Step 3. Pass a Parameter

To ensure that the child report lists the right customer’s purchase order in the template, we need to pass a parameter from the template to the child report. This parameter is the “SaleID” for the particular sale for which we're creating the statement.

First, add a hidden parameter in the child report named “SalesID”, and then modify the query in the child report to filter the data based on the parameter being passed.

Next, go back to the template report and select the SubReport control. In the Properties window, click on the ellipses next to “Parameters”. In the resulting “Subreport – Parameters” dialog box, add a parameter and set its value to the SaleID field from our Customers_List data set.

Parameters

NOTE: It's important to ensure that the Parameter Name here matches the name given to the parameter in the child report.

Step 4. Account for Overflow

The last step is to account for cases where the purchase order exceeds the allotted space of the SubReport control. In these cases, because the SubReport control cannot grow, the child report would be cut short and some rows wouldn't display.

To account for these scenarios, add a second page to the template where we can show the overflow from the SubReport control. At the bottom of the designer window, click on “New” to create a new page:

Create a new page

On Page 2, drag an OverflowPlaceHolder control from the ToolBox and stretch it to fill the page. Rename the OverflowPlaceHolder control to SubReportOverFlow. Next, click on the white margins of the page to select Page 2, and, in the Properties window, set ThrowIfPlaceHoldersEmpty to true. This discards a blank, or empty, page 2 if the child report doesn't need to overflow to page 2.
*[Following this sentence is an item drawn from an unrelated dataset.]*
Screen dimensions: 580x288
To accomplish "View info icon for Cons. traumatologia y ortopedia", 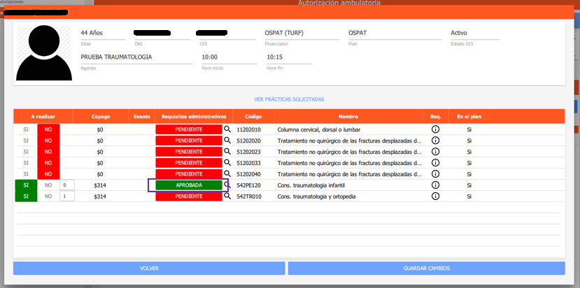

Now, we connect the SubReport control to the OverflowPlaceHolder control so the SubReport knows where to go to display the extra content. Select the SubReport control, and, in the Properties window, set the OverflowName Property to SubReportOverFlow.

Step 5. Preview the Page Report with Subreport

At this point, we’re done. On Preview, our report should look like this:

Page report with subreport

Congratulations, you have just made an invoice with SubReports!

By incorporating SubReports into your Page Reports, you can simplify report design, improve reusability, and maintain a consistent structure across multiple outputs. With parameter mapping and overflow handling in place, your reports can display detailed child content seamlessly without compromising layout or readability. SubReports are a powerful way to keep complex reporting scenarios organized and efficient, ensuring both developers and end users get clear, well-structured results.